FarmerChick said:
HEY---question on that acerage you are thinking about planting or using as a buck pasture?
How big is it?
Acres of land or 1/2 acre or what?
AND----do you need a buck pasture? Cause for me, when buck kids are 3 mos. old off they go to sale. Do you truly need an exercise buck pasture?
OR---can you 1/2 or 1/3 that acreage and make small paddocks to rotational graze the goats?
So many questions, I wish I could see the land..LOL-----AND goats love browse, so don't be bush hogging or anything, put up a fence and send them out.....goats clear land. They will eat that land clear for you first then you can decide.
How often do you trim? I do have a very rocky area near the barn that they spend some time in, I'm sure that helps a lot.

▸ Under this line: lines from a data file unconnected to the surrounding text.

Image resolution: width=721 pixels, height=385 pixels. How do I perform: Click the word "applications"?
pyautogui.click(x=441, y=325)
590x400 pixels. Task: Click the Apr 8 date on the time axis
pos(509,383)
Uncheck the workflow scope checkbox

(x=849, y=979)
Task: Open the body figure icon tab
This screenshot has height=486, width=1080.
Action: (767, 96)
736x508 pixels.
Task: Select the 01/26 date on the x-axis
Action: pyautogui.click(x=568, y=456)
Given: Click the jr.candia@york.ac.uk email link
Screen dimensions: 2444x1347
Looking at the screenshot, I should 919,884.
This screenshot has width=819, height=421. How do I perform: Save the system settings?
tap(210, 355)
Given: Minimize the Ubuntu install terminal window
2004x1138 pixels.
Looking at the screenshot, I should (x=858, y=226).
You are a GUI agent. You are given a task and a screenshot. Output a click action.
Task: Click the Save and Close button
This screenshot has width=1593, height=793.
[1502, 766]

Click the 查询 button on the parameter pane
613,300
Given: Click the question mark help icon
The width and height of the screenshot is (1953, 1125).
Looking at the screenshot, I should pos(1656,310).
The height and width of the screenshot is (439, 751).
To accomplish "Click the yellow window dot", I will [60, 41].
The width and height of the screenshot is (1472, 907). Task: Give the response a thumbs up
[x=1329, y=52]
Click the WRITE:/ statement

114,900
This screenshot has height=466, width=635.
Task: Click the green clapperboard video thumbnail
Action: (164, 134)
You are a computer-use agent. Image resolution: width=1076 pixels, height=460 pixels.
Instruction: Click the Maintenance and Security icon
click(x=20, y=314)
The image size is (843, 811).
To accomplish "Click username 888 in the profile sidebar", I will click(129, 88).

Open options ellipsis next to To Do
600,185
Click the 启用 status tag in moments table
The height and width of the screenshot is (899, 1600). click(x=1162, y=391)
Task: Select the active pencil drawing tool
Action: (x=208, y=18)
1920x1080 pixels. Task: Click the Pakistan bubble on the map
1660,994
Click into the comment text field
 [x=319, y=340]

As for the pasture....it is a roughly triangular shape with the point cut off, and it is in this point, farthest from the barn and house, that there is a big mound and a large oak tree, and surrounded by woods on two sides. A nice mix of sun and shade. I have maybe 1.5 acres in this pasture, and I could divide this end off any way I'd like. I am only thinking buck pasture if I decide I need to keep a buck. I'd like to avoid it, but there are so few goats here that I'd like to breed to, that I may just have to keep my own. I do plan to sell the bucklings asap.
This is all pretty knew to me, but I am liking it so far! The pasture was made for a horse, so it was cleared pretty thoroughly. I do have some woods, not much, but some, that I may eventually utilize, but it is not fenced and would be too expensive to do so. We have coyote problems here, and they have very little fear of humans.
Since I am changing gears from equine to caprine, I may just plant the end with leafy annuals. The goats aren't interested much in the brush that is growing on the mound, maybe because last year they mostly hung out with the horse, never straying far from her side. So we will see if this summer they take out, at least, the multiflora and the raspberries.
My first two pets cleared a LOT of brush for me, it was amazing. The pasture is much bigger now, with all brushy areas cleared and now growing grass!
Do you think I should be rotational grazing the goats? I have a good supply of new electric tape fencing that I could use with step-in posts to divide up the pasture. I plan on mowing with my scythe and getting a little hay from it, too. Lots of goldenrod that they only eat when I cut and dry it. I brought it in for bedding last summer, and they stayed in for a week and ate it! Silly goats! This year it will not be bedding, but will be stored in the hay storage area for winter feeding. And cut earlier when more tender and less woody.